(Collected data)
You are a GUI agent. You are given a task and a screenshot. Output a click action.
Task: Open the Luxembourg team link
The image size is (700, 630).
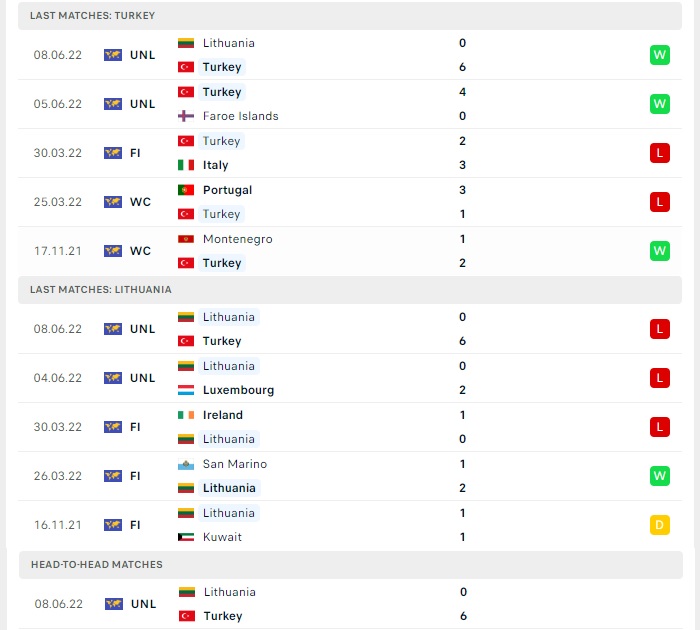point(238,390)

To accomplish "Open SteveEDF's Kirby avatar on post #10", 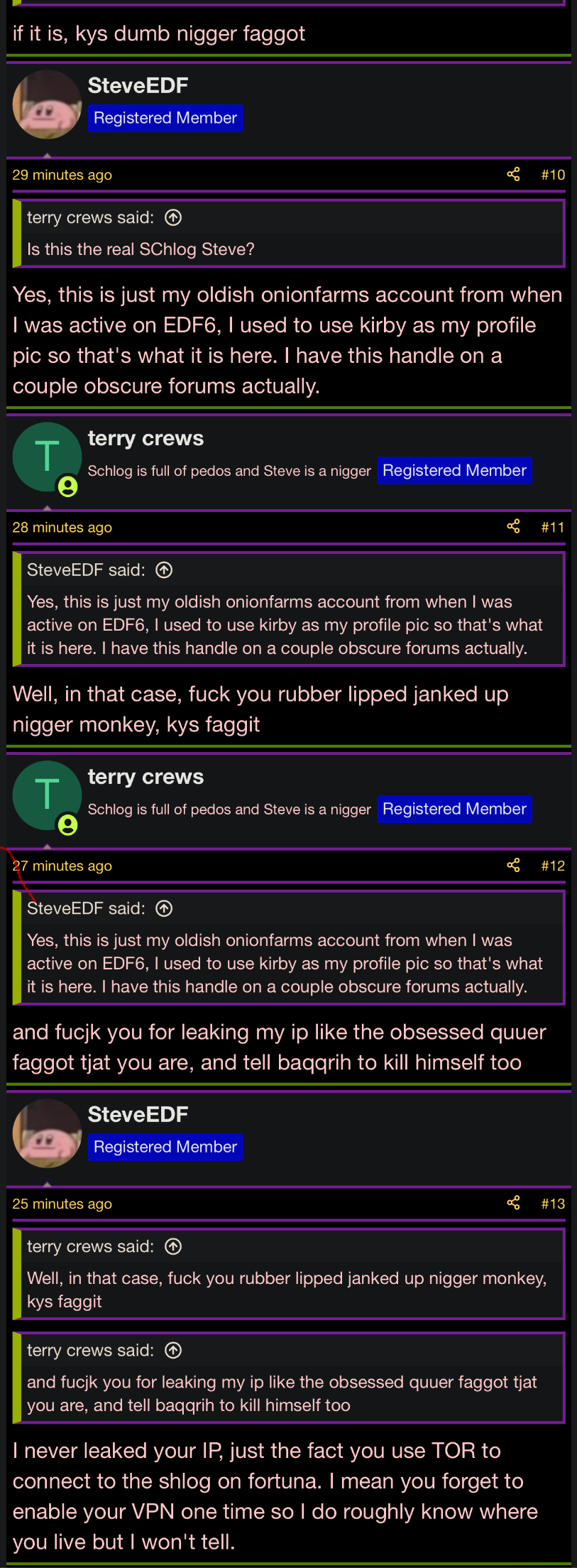I will [x=47, y=104].
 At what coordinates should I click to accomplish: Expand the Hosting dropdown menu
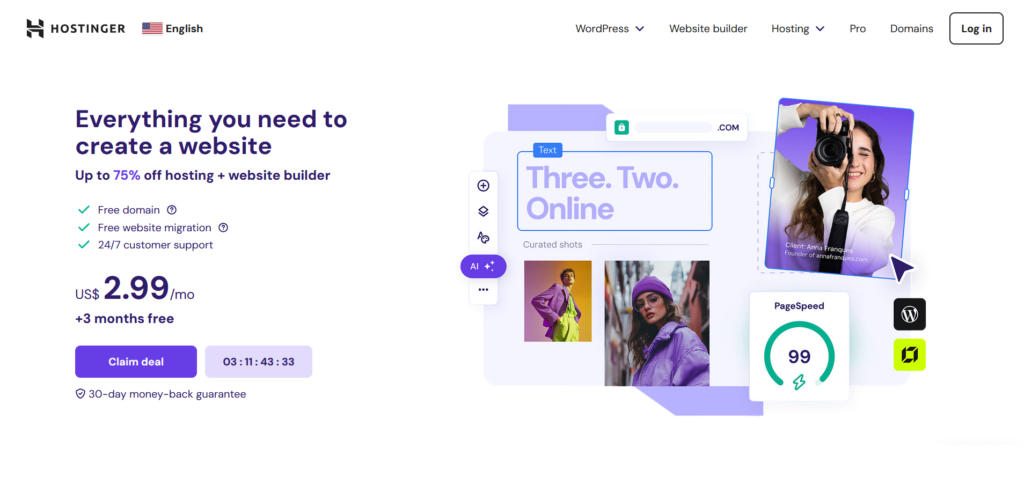click(x=797, y=29)
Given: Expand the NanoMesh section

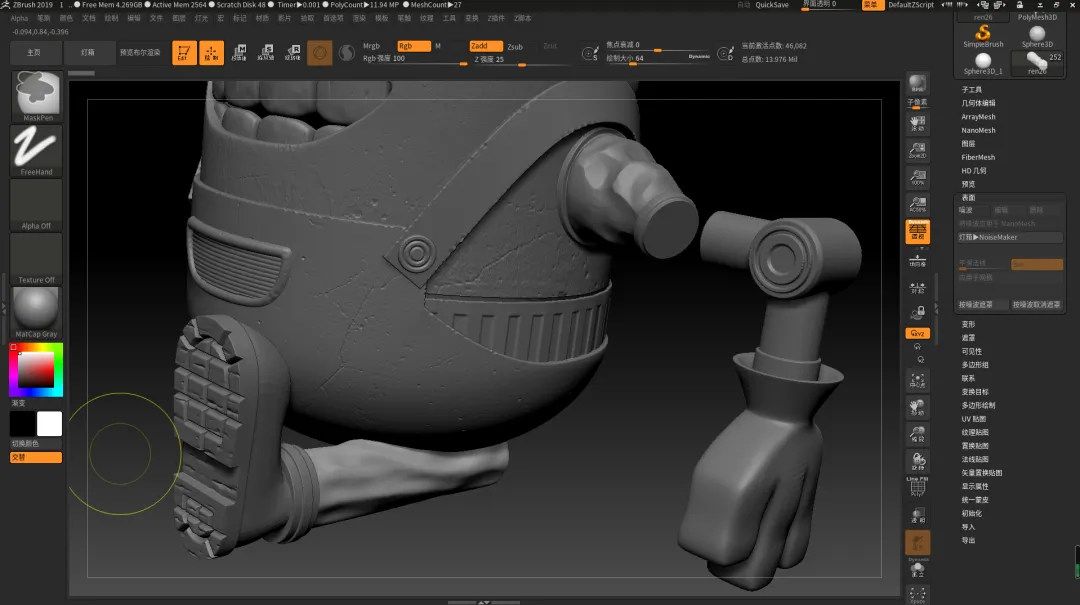Looking at the screenshot, I should [x=978, y=130].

- _Exercise_:
In the copy, include exactly the lines from the one with "At what coordinates" through the final line of the entries above, both ends counted, and no pictures.

- _Solution to this problem_:
 At what coordinates should I click to accomplish: Expand the Hosting dropdown menu
click(x=797, y=29)
Given: Expand the NanoMesh section

Looking at the screenshot, I should [x=978, y=130].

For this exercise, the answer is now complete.